子ども医療費助成の対象年齢を18歳まで拡大します

平成29年10月1日から「子ども医療費助成」の対象年齢を15歳から18歳に引き上げます

塩竈市では、子育て支援を目的に平成29年10月から子ども医療費助成制度の対象年齢を現行の中学3年生から18歳(満18歳を迎えた最初の3月31日まで)までに引き上げます。

受給するには申請書の提出が必要となります。下記をご覧いただき、窓口へ申請なさるか、郵送での申請をお願いいたします。

申請方法

7月上旬に対象となる方に申請案内を送付しております。平成29年6月30日現在で塩竈市に住民登録されている方にご案内を送付しておりますが、それ以降に塩竈市に転入された方は、窓口で申請書をお渡ししますので、お越しください。
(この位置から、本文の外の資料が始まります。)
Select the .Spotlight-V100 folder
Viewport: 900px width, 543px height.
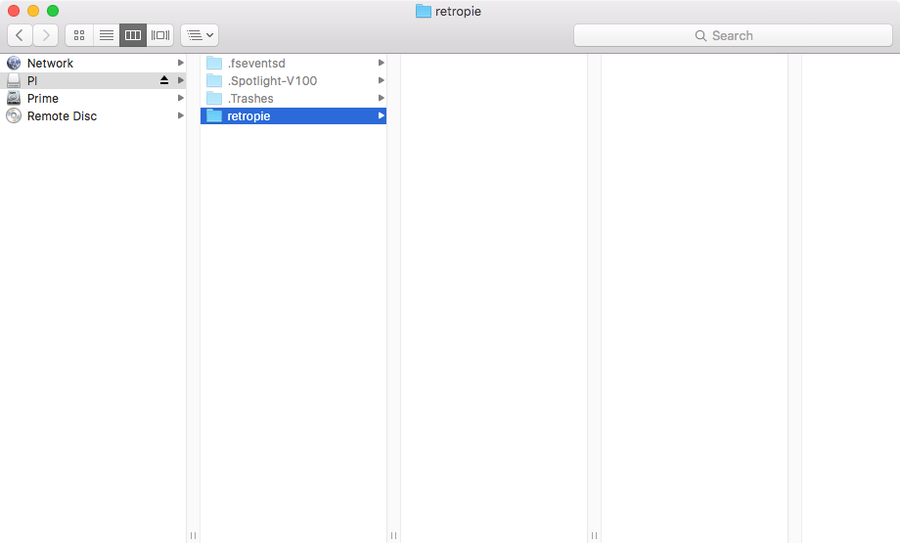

  • 受付場所:保険年金課医療係(市役所本庁舎5番窓口)
  • 受付時間:平日8時30分~17時15分
  • 提出期限:7月31日(月曜日)

必要書類

<窓口申請の場合>

・子ども医療費受給資格登録(更新)申請書

・印鑑(朱肉を使うもの)

・お子さまの健康保険証

・保護者の通帳かキャッシュカード

・保護者(父及び母)のマイナンバーカード(個人番号カード)か個人番号通知カードと顔写真付き身分証明書

・保護者(父及び母)の平成29年度所得証明書

(平成29年1月1日時点で塩竈市以外に住所があった方はご提出ください。なお、扶養になっている方は提出不要です)

 

<郵送申請の場合>

・登録申請書にご記入の上、<窓口申請>での必要書類のうち「お子さまの健康保険証」「保護者の通帳かキャッシュカード」「保護者のマイナンバーカードまたは個人番号通知カード」はコピーを、所得証明書(必要な方のみ)は原本を同封して、登録申請書と一緒に郵送してください。(送付先:〒985-8501塩竈市旭町1番1号 保険年金課医療係 医療費助成担当あて)

 

受給者証の交付

申請受付後、受給資格の確認を行い、認定された場合には、9月末までに受給者証を郵送します。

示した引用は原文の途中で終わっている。